Walgreens also has begun providing wellness services to Health Care Service, which operates through Blue Cross Blue Shield plans in Illinois, New Mexico, Oklahoma and Texas, and to High-mark Blue Cross Blue Shield, headquartered in Pittsburgh. Last month, Walgreens struck again, opening a Take Care worksite health center at Health Care Service’s Chicago headquarters, staffed by a part-time physician, nurse practitioner, registered nurse and front-desk registrar. The center serves some 5,000 employees.
“Large employers are going to continue to look for new and creative solutions to managing their healthcare and medical costs,” Wasson told Drug Store News in a 2009 interview. “What this does is allow a ground-based approach, with clinicians on the ground, in the center, touching employees daily…connecting to whatever benefit design or structure they may have under their current program. Our goal is to make sure it’s a one-patient, one-employer, one-employee view of Walgreens,” Wasson added. “We want the employer to understand that Walgreens can bring all these solutions to bear.”
Walgreens also is adding new store based health initiatives. The newest is Walgreens Optimal Wellness, a self-care education program, launched early this year for patients with chronic conditions. The program initially will focus on people with Type 2 diabetes. “The core of the approach features Walgreens healthcare providers, including community pharmacists and Take Care nurse practitioners, leading a program of individual health coaching and diabetes counseling,” the company noted.

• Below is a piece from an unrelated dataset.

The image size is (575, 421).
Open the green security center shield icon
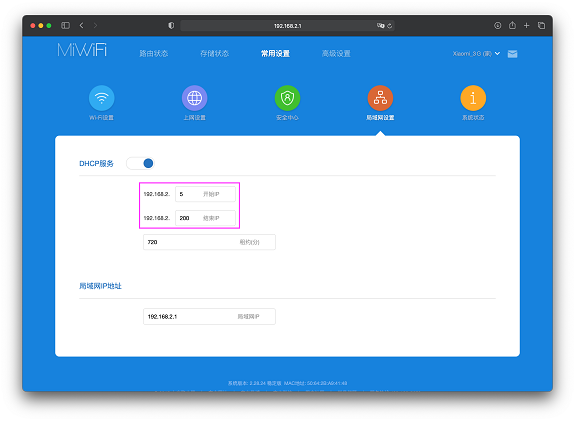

Since September 2009, Walgreens also has immunized nearly 5.5 million people for seasonal flu and more than 1 million people for H1N1 flu, according to Wasson. The program draws on “more than 17,000 immunizing pharmacists, nurse practitioners, registered nurses and physician assistants providing flu vaccinations,” according to the company. “What this tells us is that the American public values the value and convenience of community pharmacy,” Wasson noted. “We think we can play a big role in vaccinations.”